*Stored records*.
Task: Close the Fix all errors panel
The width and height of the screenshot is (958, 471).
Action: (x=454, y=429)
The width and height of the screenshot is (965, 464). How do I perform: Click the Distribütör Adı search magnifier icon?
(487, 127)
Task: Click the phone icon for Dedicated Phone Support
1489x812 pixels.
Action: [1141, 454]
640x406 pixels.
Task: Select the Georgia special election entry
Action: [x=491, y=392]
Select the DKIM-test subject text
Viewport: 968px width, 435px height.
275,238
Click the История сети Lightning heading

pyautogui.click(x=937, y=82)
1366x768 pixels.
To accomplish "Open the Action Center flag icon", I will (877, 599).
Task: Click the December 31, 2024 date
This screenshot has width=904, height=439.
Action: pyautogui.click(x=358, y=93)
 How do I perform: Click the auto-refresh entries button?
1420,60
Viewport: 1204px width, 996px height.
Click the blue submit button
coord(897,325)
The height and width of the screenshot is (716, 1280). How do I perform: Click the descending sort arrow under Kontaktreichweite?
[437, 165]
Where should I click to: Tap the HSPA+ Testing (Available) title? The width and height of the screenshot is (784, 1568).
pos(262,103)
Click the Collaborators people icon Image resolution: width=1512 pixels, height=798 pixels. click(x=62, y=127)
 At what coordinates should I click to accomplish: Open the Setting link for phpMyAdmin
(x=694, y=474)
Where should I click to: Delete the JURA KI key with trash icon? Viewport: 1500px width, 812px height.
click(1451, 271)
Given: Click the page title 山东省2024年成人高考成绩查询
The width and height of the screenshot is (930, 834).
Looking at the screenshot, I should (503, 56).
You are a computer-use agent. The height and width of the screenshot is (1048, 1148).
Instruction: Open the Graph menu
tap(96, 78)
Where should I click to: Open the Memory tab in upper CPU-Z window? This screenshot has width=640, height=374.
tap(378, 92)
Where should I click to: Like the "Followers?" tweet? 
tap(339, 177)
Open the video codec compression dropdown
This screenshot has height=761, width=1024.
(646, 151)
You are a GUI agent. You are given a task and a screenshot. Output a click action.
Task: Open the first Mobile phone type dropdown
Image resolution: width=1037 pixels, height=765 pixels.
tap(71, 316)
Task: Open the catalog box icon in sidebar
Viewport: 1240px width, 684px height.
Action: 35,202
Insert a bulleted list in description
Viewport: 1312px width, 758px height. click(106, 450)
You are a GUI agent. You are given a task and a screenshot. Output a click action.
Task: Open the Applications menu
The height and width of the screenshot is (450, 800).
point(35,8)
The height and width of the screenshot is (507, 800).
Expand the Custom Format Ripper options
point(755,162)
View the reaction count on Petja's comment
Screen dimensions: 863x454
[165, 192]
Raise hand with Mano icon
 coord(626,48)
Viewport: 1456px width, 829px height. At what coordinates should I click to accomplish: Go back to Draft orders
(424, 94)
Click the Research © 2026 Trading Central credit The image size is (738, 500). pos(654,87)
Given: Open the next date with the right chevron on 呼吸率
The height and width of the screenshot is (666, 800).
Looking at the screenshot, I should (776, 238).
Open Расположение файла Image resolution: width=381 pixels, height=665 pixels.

*Activity*. In the answer, the lines from the first line of the data above through the line containing "1366x768 pixels." must appear exactly as written, with nothing else.

*Solution to this problem*.
Task: Close the Fix all errors panel
The width and height of the screenshot is (958, 471).
Action: (x=454, y=429)
The width and height of the screenshot is (965, 464). How do I perform: Click the Distribütör Adı search magnifier icon?
(487, 127)
Task: Click the phone icon for Dedicated Phone Support
1489x812 pixels.
Action: [1141, 454]
640x406 pixels.
Task: Select the Georgia special election entry
Action: [x=491, y=392]
Select the DKIM-test subject text
Viewport: 968px width, 435px height.
275,238
Click the История сети Lightning heading

pyautogui.click(x=937, y=82)
1366x768 pixels.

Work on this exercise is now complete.